Let’s say that at the close of trading on Monday you have a stock of 100 USD of a 2x ETP linked to an index with a value of 100. At the close of trading on Tuesday, the index has fallen 10 percent to 90, resulting in a loss of 20 percent for the ETP, bringing its value down to $ 80. So on Wednesday, the index closes 10 percent at 99, resulting in a gain of 20 percent for ETP. However, 20 percent of $ 80 is only $ 16, which means that the value of the ETP is now $ 96.

Both days, the ETP reached its stated goal and produced daily returns that were twice the daily index returns. But during those days, the index lost only 1 percent, while the 2x geared ETP lost 4 percent. This means that in just a few days, the ETP lost four times as much as the index, not just twice (which represents an actual leverage of four times instead of twice). However, this is not a “tracking error” as the ETP reached its daily goal.

Things to consider

Some ETPs, such as leveraged ETPs, can be complicated. Before investing, be sure to ask:

  • How does ETP achieve its stated goals? And what are the risks? Ask about – and make sure you understand – what the products are designed to do and how they may behave in different market environments (eg in an unstable market), as well as the techniques that ETP uses to achieve its objectives and the risks involved.
  • What happens if I have a leveraged ETP for more than one trading day?
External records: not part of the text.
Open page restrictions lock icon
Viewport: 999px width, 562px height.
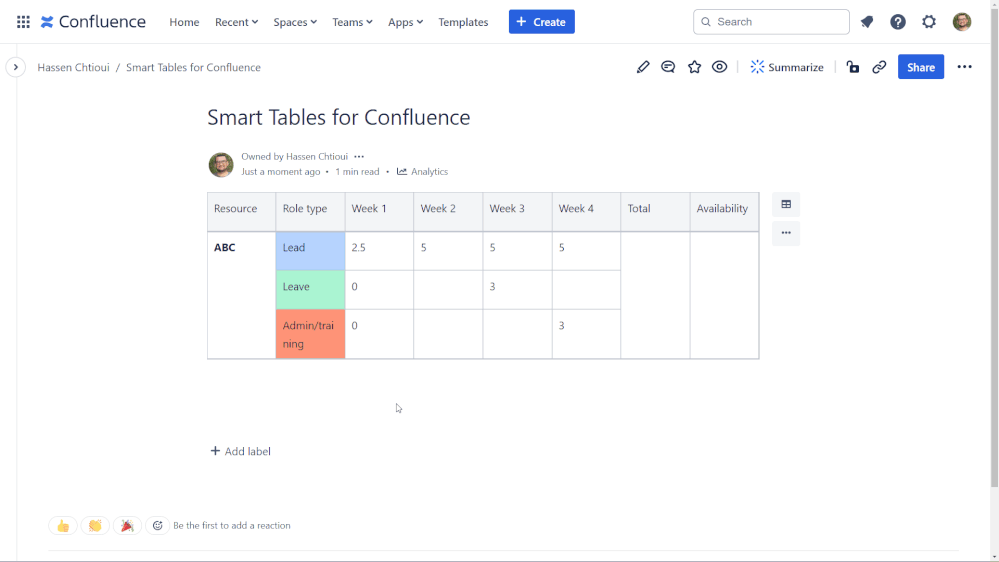click(852, 67)
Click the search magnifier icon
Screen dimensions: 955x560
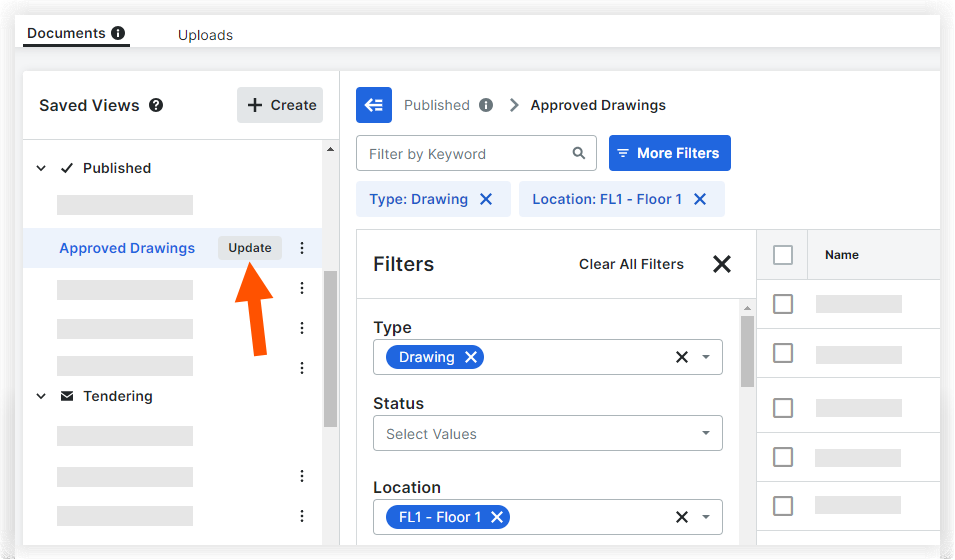pos(578,154)
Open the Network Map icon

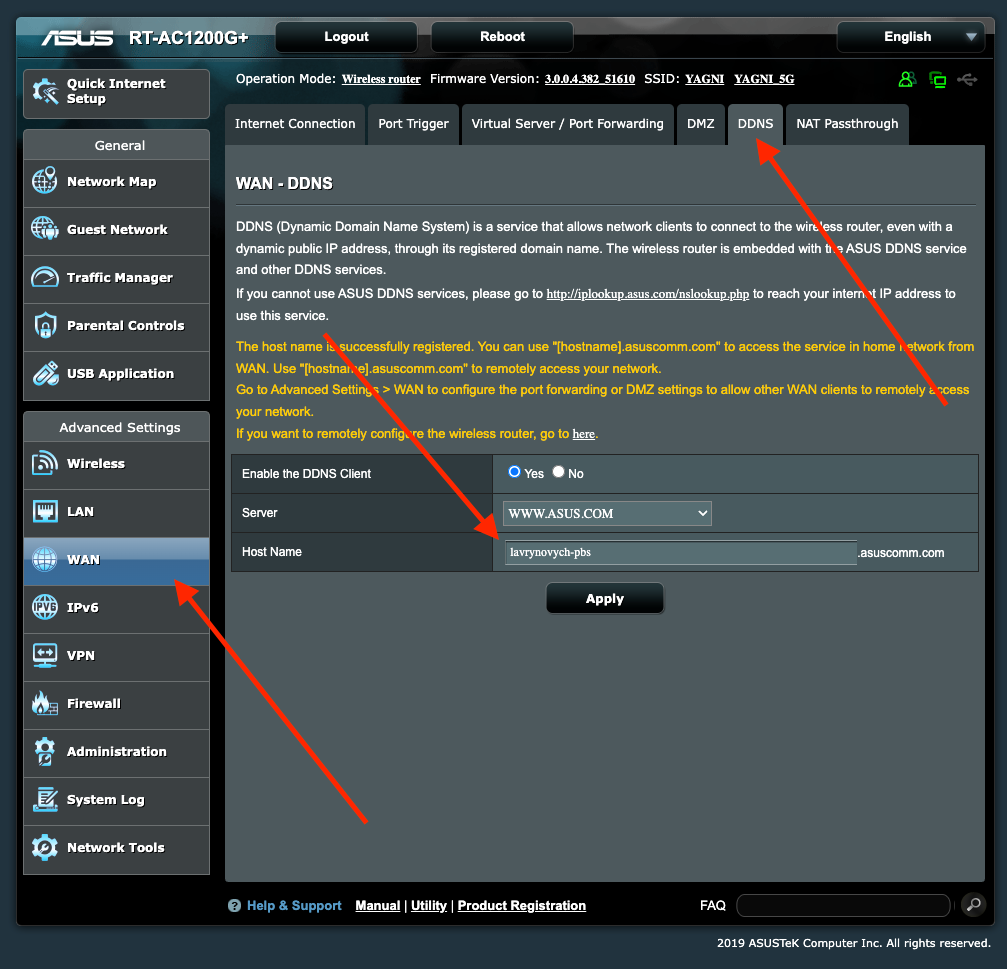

While there may be trading and hedging strategies that justify holding leveraged and inverse ETPs for longer than a day, investors with a medium or long-term time horizon should carefully consider whether these products are appropriate for their portfolio. You like losses even if the long-term performance of the underlying index is up for a leveraged ETP or down for a reverse ETP.
  • Is there a risk that a leveraged ETP will not meet its stated daily target? There is always a risk that not all leveraged or reverse ETPs will meet their stated target on any given trading day. Make sure you understand the impact this may have on your portfolio’s performance, taking into account your goals and your risk tolerance.
  • What are the fees and expenses? Geared or reverse ETPs can be more expensive than traditional ETPs. Use FINRA’s Fund Analyzer to estimate the impact of fees and expenses on your investment.
  • What are the tax consequences? Leveraged or reverse ETPs may be less tax efficient than traditional ETFs, in part because daily resets may result in the ETP realizing significant short-term capital gains, which may not be offset by a loss. There may be additional tax-related issues, so it is important to check with your tax advisor about the implications of investing in these products.

The bottom line is that not all ETPs have the same risks, and not all ETPs are right for every investor. Only invest if you are aware of and familiar with the risks associated with these specialized products.